Our first step on the new machine is to remove any software we explicitly know we don’t want and that will cause issues for our configuration. Things like Apache get nuked so that they don’t collide with the ports on which we run Squid. Then we update all the software on the box to the newest available versions in Debian 5 (a few of our boxes still start as Debian 4), then make the transition to Debian 6. At this point we still don’t have any of “our” packages installed so we start removing unneeded packages with a fairly simple set of rules:

  1. If the package is on our whitelist of known needed packages, leave it.
  2. If the package is on our blacklist of known unneeded packages, remove it.
  3. If removing the package will only remove it and no other packages, remove it.
  4. Ask!

Here’s the part of the script that handles those rules. The packages and packages-blacklist files are just lists of package names.
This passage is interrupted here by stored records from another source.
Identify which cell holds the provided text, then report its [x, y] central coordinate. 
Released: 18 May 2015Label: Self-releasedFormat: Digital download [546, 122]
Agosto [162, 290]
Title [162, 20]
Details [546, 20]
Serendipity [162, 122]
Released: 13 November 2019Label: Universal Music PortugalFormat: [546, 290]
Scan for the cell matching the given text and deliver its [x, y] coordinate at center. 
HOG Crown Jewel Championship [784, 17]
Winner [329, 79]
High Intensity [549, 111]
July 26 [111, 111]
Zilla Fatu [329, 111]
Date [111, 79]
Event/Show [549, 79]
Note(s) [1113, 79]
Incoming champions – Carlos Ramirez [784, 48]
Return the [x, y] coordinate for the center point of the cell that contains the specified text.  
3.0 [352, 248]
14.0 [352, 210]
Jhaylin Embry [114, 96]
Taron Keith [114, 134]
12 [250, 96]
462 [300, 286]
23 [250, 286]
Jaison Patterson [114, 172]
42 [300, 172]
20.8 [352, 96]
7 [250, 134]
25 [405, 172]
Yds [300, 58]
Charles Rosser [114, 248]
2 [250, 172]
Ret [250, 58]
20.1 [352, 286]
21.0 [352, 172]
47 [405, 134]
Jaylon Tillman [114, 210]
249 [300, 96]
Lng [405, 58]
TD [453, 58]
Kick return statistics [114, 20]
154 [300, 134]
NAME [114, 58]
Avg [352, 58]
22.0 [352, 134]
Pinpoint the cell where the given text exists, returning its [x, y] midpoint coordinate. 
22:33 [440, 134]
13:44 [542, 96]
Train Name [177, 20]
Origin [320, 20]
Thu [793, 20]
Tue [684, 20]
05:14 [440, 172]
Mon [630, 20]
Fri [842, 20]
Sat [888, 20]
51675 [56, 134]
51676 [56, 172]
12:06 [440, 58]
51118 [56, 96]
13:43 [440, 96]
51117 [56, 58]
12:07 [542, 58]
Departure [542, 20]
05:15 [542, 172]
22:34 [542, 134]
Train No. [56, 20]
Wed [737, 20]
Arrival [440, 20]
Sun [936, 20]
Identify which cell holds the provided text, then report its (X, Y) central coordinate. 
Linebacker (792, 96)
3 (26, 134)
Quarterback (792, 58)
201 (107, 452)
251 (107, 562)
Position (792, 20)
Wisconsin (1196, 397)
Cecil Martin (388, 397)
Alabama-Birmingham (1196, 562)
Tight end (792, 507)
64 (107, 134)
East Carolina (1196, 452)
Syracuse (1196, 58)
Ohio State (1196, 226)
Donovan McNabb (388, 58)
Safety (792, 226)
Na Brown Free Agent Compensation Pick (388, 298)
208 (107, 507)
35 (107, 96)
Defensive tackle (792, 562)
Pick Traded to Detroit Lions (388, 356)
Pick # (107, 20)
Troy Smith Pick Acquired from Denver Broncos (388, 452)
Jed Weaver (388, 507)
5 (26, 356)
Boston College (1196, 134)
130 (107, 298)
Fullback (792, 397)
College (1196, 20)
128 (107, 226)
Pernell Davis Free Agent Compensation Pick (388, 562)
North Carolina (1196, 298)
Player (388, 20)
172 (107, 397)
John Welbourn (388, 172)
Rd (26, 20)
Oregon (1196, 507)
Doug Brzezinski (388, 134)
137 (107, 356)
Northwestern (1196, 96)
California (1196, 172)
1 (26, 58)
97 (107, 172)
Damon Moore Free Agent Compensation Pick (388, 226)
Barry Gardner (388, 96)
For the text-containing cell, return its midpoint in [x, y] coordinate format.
for i in `dpkg -l | sed -n s/"ii  \([^ ]*\).*"/"\\1"/p`
do
  grep "^$i$" setup/packages > /dev/null
  if [ $? -eq 0 ]; then
    echo KEEPING: $i
    continue
  fi

  grep "^$i$" setup/packages-blacklist > /dev/null
  if [ $? -eq 0 ]; then
    echo PURGING: $i
    apt-get -y purge $i
    continue
  fi

  echo $i | grep -v linux > /dev/null
  if [ $? -ne 0 ]; then
    echo ASKING: $i
    apt-get purge $i
    continue
  fi

  if [ `apt-get -s -qq remove $i | grep ^Remv | wc -l` -eq 1 ]; then
    echo PURGING: $i
    apt-get -y purge $i
    continue
  fi

  echo ASKING: $i
  apt-get purge $i
done

At this point it’s fairly rare that I get asked whether a package should be removed since I update the lists anytime a new package is encountered. Once that’s done we start copying our custom config files for each package and restart the program as needed. The install can run unattended and takes anywhere from 30-60 minutes depending on the speed of the downloads and the power of the machine, and I can be running multiple at once with little trouble.